Departement of Neuroscience "Rita Levi Montalcini", University of Turin, Italy; Struttura Complessa di Psichiatria Universitaria, Dipartimento di Neuroscienze e Salute Mentale, Azienda Ospedaliero-Universitaria "Città della Salute e della Scienza di Torino", Turin, Italy.
Departement of Neuroscience "Rita Levi Montalcini", University of Turin, Italy; Struttura Complessa di Psichiatria Universitaria, Dipartimento di Neuroscienze e Salute Mentale, Azienda Ospedaliero-Universitaria "Città della Salute e della Scienza di Torino", Turin, Italy.
Schizophr Res. 2023 Jun;256:8-16. doi: 10.1016/j.schres.2023.04.011. Epub 2023 Apr 28.
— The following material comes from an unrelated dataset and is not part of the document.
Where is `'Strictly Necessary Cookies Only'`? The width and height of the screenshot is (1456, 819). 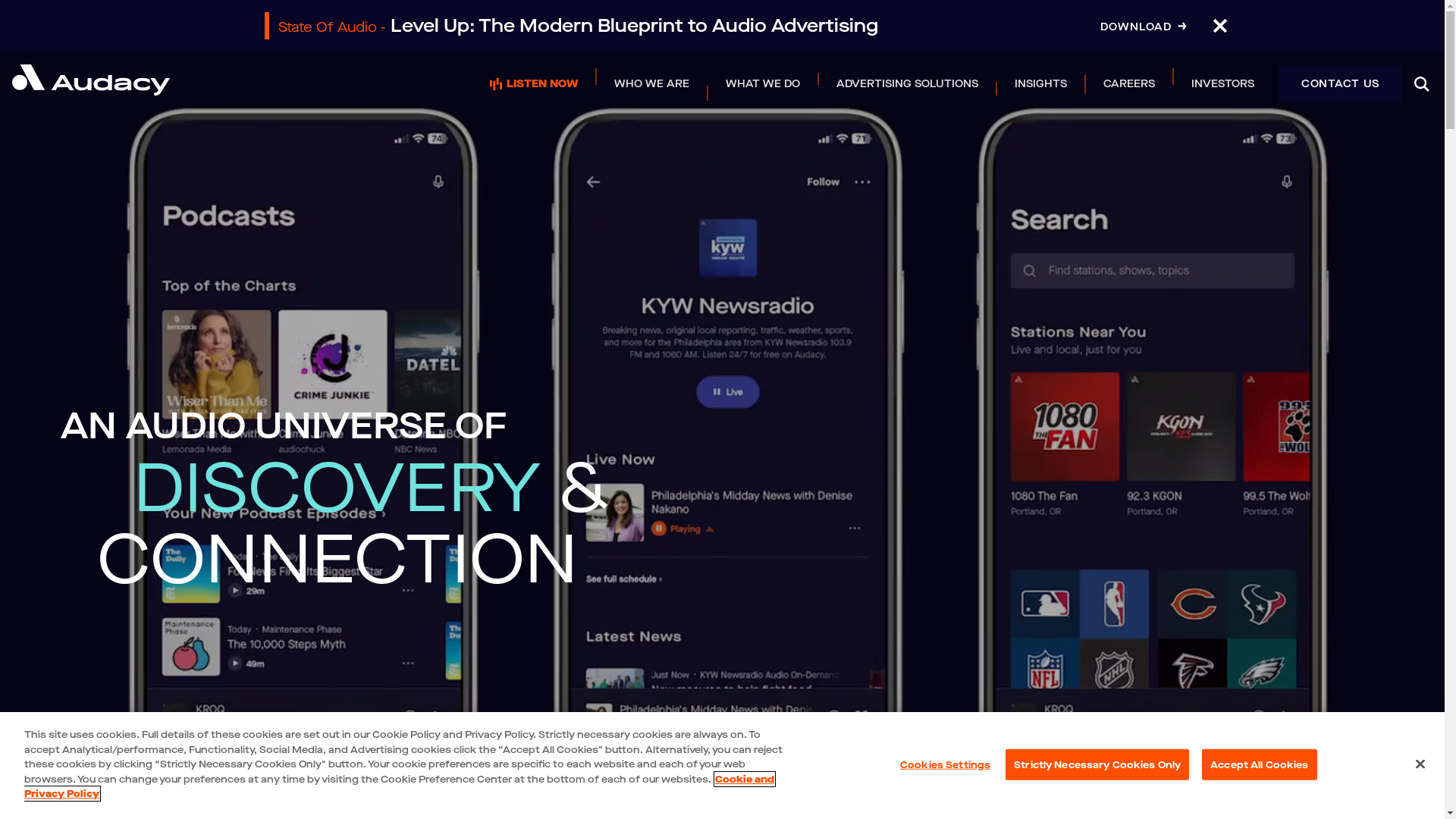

Many illness-related factors contribute to the reduction of the real-life functioning observed in people with schizophrenia (SZ). These include the psychopathological dimensions of the disorder such as positive, negative, disorganization, and depressive symptoms as well as impairment in neurocognition, social cognition, and metacognition. The associations between some of these variables change with the duration of illness (DOI), but this aspect was not explored with a network approach. This study aimed at describing and comparing the inter-relationships between psychopathological, cognitive, and functioning variables in early (DOI ≤ 5 years) and late (DOI > 5 years) phase SZ with network analyses and at assessing which variables were more strictly and directly associated with the real-life functioning. A network representation of the relationships between variables and the calculation of centrality indices were performed within each group. The two groups were compared with a network comparison test. Seventy-five patients with early and ninety-two with late phase SZ were included. No differences in the global network structure and strength were found between the two groups. In both groups, visual learning and disorganization exhibited high centrality indices and disorganization, negative symptoms, and metacognition were directly and strongly associated with real-life functioning. In conclusion, regardless of the DOI, a rehabilitation aimed at improving visual learning and disorganization (i.e., the most central variables) might reduce the strength of the associations that compose the network and therefore indirectly facilitate functional recovery. Simultaneously, therapeutic interventions targeting disorganization and metacognition might directly improve real-life functioning.
许多与疾病相关的因素导致精神分裂症(SZ)患者的现实生活功能下降。这些因素包括疾病的心理病理学维度,如阳性、阴性、紊乱和抑郁症状,以及神经认知、社会认知和元认知的损伤。这些变量中的一些与疾病持续时间(DOI)有关,但这方面尚未通过网络方法进行探讨。本研究旨在通过网络分析描述和比较早期(DOI≤5 年)和晚期(DOI>5 年)SZ 患者的心理病理学、认知和功能变量之间的相互关系,并评估哪些变量与现实生活功能的关系更严格和直接。在每个组中都进行了变量之间关系的网络表示和中心性指数的计算。然后,使用网络比较检验比较了两组。共纳入 75 例早期 SZ 患者和 92 例晚期 SZ 患者。两组之间的整体网络结构和强度没有差异。在两组中,视觉学习和紊乱表现出较高的中心性指数,而紊乱、阴性症状和元认知与现实生活功能直接且强烈相关。总之,无论 DOI 如何,旨在改善视觉学习和紊乱(即最中心的变量)的康复治疗可能会降低组成网络的关联的强度,从而间接促进功能恢复。同时,针对紊乱和元认知的治疗干预可能会直接改善现实生活功能。